Walt Harrington, professor of journalism and chair of the Illinois Prize committee, said Talese changed American journalism forever by recognizing that "artistry and factuality can coexist."
The "New Journalism" developed by Talese and author Tom Wolfe, among others, gained prominence in the 1960s and 1970s and is now an integral part of journalism training. Narrative journalism, as it's known, continues to be judged by the "gold standard" Talese set, Harrington said.
"He's still being read two generations out," he said.
Talese began his journalism career in high school, writing for the local Sentinel-Ledger in Ocean City, N.J. After graduating from the University of Alabama, he worked at the New York Times, first as a copyboy and then a reporter.

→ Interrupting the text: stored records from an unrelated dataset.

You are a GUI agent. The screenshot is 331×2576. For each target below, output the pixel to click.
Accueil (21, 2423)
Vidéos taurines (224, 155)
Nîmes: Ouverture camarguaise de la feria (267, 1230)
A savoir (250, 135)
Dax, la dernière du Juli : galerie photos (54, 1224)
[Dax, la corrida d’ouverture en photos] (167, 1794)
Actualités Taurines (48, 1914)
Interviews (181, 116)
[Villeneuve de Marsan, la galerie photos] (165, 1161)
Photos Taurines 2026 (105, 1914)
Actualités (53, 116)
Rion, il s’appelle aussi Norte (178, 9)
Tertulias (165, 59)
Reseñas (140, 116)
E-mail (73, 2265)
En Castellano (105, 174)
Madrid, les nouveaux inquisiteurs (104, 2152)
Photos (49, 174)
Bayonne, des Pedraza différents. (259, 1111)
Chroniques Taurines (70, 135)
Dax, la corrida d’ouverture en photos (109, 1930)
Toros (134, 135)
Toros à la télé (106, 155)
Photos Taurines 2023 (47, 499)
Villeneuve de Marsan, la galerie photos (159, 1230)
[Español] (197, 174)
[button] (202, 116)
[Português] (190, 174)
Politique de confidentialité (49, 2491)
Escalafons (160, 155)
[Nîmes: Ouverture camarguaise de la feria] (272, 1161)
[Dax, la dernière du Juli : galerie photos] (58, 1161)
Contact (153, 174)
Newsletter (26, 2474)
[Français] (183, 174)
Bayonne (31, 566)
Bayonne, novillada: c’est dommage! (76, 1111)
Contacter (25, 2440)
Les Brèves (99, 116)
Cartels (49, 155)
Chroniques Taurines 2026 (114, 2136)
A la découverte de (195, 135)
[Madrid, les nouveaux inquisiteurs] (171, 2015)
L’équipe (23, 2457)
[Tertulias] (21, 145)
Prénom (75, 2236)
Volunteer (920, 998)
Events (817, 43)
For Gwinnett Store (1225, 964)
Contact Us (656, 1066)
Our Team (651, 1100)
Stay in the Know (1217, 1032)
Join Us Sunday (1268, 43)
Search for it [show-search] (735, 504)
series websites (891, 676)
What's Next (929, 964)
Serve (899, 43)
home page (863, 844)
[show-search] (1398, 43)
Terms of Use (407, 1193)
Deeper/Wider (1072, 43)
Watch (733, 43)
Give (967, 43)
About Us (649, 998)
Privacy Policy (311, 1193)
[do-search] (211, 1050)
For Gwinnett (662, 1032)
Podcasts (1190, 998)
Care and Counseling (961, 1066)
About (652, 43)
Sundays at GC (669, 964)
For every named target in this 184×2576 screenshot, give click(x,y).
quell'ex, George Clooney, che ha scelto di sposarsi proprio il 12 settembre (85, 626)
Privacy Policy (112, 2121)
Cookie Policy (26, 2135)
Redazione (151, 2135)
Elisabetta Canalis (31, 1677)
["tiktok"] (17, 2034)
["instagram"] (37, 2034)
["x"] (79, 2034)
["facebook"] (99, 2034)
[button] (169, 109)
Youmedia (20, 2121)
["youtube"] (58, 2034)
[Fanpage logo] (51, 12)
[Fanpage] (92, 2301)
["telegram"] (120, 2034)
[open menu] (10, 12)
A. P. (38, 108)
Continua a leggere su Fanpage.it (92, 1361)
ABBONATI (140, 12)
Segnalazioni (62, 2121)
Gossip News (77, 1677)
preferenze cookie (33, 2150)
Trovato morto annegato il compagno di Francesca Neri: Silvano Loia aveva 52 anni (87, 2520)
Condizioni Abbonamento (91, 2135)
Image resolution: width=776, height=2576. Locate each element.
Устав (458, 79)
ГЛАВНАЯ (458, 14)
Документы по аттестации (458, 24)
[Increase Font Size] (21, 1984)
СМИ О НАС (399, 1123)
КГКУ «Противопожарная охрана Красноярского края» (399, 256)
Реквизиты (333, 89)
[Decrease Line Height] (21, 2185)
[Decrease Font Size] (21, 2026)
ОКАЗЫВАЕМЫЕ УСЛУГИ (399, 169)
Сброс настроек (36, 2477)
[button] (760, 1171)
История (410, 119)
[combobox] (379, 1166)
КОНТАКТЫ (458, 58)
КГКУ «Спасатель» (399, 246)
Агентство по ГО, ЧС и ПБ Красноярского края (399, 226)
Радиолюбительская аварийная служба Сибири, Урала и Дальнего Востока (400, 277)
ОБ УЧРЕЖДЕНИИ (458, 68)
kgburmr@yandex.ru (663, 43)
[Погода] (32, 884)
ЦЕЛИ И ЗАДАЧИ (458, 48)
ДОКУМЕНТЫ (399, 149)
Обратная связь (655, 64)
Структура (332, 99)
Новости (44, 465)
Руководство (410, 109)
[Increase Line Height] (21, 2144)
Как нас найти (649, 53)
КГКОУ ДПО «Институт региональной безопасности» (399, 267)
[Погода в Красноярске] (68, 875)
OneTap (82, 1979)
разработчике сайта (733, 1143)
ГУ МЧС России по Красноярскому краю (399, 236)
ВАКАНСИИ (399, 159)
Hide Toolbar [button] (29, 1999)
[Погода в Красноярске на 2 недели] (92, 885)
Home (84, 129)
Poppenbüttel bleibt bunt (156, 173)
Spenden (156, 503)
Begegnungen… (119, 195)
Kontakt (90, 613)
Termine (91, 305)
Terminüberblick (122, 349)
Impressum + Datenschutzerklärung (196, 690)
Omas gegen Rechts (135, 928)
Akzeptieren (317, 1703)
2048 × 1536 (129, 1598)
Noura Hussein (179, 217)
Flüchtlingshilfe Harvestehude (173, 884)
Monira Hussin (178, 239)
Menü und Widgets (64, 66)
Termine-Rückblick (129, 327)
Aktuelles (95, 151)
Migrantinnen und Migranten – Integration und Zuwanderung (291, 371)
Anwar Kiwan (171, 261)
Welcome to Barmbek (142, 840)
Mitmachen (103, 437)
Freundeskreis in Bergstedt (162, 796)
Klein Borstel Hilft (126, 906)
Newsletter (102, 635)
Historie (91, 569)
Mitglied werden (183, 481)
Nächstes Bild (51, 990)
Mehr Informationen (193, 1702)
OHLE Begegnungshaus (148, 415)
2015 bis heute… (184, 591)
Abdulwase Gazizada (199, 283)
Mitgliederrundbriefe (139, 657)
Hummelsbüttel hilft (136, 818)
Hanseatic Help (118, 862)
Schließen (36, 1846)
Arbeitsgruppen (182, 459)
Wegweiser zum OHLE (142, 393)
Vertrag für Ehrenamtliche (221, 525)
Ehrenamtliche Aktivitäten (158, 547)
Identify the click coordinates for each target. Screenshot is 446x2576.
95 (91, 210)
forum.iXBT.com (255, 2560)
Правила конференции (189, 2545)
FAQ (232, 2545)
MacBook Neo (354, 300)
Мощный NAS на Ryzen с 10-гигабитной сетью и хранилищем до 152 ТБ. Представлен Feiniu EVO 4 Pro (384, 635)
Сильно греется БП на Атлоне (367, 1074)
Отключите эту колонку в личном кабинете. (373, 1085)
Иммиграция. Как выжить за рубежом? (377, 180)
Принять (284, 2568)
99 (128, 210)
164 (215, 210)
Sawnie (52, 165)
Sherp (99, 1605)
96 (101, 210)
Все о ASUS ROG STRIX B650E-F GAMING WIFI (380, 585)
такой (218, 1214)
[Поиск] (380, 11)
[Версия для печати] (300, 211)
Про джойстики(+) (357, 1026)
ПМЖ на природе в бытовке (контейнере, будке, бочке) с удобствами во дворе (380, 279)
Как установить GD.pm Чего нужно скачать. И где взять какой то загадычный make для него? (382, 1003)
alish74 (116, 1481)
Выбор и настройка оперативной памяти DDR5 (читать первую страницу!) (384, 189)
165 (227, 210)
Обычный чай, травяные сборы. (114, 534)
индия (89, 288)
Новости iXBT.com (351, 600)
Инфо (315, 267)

In an introduction to his latest book, a collection of sports journalism called "The Silent Season of a Hero," Talese talks about how he tried to incorporate the techniques of his favorite fiction writers, such as F. Scott Fitzgerald and Carson McCullers, into his early newspaper stories.
Those attempts were regarded with suspicion by Times editors who were used to more formulaic writing in the "paper of record," he said this week. "They wanted facts, not a turn of phrase."
He left the paper in 1965 and went on to write for Esquire, Harper's Magazine, The New Yorker and Newsweek.
His April 1966 profile of Frank Sinatra, published in Esquire, caused a sensation in writing circles, and in 2003 the magazine named it "the best story Esquire ever published." Talese couldn't get an interview with Sinatra but spent months following the singer and his entourage before writing the story headlined, "Frank Sinatra Has a Cold."
The full story is here [3].
Talese, who is now writing a book about his 50-year marriage to editor Nan Talese, is pleased to see so many journalists incorporate storytelling in their writing today. He cited the work of foreign correspondents in Iraq and Afghanistan, including Jon Lee Anderson at The New Yorker and Dexter Filkins at the Times.